Enumeration of consecutive patterns in flattened Catalan words
Mark Shattuck
TL;DR
This work studies the distribution of consecutive subword patterns in flattened Catalan words, a refined subset of Catalan words with a nondecreasing sequence of initial letters from each increasing run. It develops a multivariate generating-function framework that tracks length, an auxiliary run-based statistic (trun) and pattern occurrences, yielding explicit closed forms for joint distributions of various pattern triples and their totals or avoidances. Notable contributions include exact generating functions that capture ascents/descents/levels and several triples of length two or three, as well as identified distributional equivalences such as 112 ≈ 122 and 211 ≈ 221 ≈ 231, supported by combinatorial proofs. The paper further extends the methodology to additional pattern triples (3.1–3.3), delivering explicit formulas and highlighting the broad applicability of the approach to pattern statistics on flattened Catalan words.
Abstract
A Catalan word $w$ is said to be flattened if the subsequence of $w$ obtained by taking the first letter of each weakly increasing run is nondecreasing. Let $\mathcal{F}_n$ denote the set of flattened Catalan words of length $n$, which has cardinality $\frac{3^{n-1}+1}{2}$ for all $n \geq 1$. In this paper, we consider the distribution of several consecutive patterns on $\mathcal{F}_n$. Indeed, we find explicit formulas for the generating functions of the joint distribution on $\mathcal{F}_n$ of several trios of patterns, along with an auxiliary parameter.

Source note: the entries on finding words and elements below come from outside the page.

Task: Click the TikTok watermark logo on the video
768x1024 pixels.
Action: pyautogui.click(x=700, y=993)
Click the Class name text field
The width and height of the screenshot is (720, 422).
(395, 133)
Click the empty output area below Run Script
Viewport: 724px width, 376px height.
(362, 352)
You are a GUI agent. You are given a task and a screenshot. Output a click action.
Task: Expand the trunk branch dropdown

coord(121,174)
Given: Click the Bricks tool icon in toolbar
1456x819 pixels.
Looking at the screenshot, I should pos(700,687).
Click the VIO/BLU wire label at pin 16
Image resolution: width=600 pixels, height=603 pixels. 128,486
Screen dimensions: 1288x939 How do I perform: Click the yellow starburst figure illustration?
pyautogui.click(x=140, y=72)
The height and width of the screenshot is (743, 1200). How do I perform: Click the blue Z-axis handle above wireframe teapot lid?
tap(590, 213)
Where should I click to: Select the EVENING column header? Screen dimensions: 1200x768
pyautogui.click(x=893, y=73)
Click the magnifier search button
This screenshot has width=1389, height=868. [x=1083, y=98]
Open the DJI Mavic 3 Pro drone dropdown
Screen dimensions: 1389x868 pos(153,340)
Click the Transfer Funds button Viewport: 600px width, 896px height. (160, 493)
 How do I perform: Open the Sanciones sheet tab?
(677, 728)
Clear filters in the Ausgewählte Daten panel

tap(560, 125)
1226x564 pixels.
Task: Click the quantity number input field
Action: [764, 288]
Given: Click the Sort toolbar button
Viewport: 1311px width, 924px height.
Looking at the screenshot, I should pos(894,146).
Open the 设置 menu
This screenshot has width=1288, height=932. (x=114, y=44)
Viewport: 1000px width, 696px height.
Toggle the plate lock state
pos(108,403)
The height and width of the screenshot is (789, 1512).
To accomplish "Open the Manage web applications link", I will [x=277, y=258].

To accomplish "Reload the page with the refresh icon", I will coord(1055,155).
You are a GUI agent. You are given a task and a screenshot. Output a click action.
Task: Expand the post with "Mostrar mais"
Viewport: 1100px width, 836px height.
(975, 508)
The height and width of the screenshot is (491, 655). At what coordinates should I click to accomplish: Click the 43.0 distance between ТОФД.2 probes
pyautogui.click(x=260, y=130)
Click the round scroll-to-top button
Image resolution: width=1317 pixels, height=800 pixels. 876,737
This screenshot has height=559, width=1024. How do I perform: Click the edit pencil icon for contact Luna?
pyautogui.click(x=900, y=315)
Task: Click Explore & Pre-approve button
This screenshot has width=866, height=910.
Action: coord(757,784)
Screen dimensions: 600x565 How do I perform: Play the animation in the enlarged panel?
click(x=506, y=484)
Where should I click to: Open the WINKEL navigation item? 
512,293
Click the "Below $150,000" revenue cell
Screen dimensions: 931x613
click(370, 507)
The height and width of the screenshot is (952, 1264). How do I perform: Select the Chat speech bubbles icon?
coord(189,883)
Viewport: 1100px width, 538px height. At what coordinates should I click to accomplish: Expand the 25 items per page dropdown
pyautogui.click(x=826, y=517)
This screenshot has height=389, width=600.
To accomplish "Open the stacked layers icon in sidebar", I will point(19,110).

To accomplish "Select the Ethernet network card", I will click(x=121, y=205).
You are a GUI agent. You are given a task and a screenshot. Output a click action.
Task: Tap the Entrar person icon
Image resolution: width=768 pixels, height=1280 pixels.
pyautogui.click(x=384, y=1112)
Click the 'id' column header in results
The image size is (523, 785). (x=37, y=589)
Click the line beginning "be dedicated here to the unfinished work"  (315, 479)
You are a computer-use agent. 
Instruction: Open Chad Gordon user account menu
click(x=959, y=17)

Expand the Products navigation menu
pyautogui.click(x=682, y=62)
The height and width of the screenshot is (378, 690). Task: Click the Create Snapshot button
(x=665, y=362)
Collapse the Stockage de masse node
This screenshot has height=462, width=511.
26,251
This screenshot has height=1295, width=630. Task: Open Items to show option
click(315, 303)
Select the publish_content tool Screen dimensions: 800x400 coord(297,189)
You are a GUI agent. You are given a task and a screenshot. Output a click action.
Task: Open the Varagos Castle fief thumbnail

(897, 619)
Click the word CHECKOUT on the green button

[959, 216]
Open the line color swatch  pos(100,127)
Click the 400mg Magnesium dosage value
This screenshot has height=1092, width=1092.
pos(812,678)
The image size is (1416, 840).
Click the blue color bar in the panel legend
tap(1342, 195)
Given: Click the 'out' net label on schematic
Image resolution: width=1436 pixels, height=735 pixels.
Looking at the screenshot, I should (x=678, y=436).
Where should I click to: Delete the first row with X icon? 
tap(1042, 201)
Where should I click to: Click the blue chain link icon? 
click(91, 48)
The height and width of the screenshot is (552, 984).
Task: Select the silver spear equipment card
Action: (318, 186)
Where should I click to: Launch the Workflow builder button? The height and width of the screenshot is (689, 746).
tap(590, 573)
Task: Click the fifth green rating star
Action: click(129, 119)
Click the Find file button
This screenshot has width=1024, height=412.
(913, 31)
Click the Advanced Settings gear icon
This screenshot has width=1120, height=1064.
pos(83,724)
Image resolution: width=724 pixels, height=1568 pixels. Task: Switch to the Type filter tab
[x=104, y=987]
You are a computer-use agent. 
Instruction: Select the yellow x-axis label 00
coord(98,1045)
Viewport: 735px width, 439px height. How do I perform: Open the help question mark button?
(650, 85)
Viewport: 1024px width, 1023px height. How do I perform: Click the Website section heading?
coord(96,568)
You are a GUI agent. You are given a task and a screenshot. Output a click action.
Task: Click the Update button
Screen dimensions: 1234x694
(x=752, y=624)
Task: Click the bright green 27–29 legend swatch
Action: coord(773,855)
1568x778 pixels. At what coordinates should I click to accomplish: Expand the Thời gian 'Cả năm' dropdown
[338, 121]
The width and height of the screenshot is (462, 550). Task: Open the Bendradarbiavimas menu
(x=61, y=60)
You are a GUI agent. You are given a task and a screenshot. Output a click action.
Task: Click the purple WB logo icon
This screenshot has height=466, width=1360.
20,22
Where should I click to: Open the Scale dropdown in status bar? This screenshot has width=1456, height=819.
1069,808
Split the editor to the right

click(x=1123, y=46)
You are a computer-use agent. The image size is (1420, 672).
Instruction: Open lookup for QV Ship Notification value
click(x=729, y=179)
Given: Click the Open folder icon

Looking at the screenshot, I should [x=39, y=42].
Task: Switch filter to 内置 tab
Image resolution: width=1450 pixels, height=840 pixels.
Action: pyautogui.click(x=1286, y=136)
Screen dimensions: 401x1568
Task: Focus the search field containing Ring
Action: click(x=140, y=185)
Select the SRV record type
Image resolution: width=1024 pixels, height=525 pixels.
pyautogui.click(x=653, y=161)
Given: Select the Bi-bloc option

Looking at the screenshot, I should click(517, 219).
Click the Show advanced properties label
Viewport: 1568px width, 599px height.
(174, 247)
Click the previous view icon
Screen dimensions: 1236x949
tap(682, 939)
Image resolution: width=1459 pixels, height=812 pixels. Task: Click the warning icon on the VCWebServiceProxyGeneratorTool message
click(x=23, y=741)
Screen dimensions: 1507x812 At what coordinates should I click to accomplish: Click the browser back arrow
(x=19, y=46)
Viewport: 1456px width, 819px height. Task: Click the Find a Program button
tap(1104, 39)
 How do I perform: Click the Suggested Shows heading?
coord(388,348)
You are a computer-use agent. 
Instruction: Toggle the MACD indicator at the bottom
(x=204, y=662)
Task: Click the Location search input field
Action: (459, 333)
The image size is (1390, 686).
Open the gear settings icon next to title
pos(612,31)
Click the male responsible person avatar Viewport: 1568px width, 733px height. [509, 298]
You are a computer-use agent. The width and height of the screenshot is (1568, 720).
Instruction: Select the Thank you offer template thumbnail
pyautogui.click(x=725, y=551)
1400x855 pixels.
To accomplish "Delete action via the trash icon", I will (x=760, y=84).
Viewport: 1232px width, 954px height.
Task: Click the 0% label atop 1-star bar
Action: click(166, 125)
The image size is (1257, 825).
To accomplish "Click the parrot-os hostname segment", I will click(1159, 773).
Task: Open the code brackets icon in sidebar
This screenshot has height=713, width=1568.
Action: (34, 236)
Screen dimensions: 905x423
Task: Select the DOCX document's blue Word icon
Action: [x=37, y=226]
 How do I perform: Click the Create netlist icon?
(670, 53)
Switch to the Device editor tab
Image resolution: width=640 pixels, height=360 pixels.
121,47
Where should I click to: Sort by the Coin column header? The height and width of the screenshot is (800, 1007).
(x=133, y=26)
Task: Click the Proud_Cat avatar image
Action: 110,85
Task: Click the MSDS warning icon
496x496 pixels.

As special cases of these formulas, we obtain the generating function for the distribution of all consecutive patterns of length two or three. The following equivalences with regard to being identically distributed on $\mathcal{F}_n$ arise when comparing the various generating functions and may be explained bijectively: $112\approx122$ and $211\approx221\approx231$. In addition, explicit expressions are found for the total number of occurrences on $\mathcal{F}_n$ of each pattern of length two or three as well as for the number of avoiders of each pattern. These results can be obtained as special cases of our more general formulas for the generating functions, but may be explained combinatorially as well, the arguments of which are featured herein.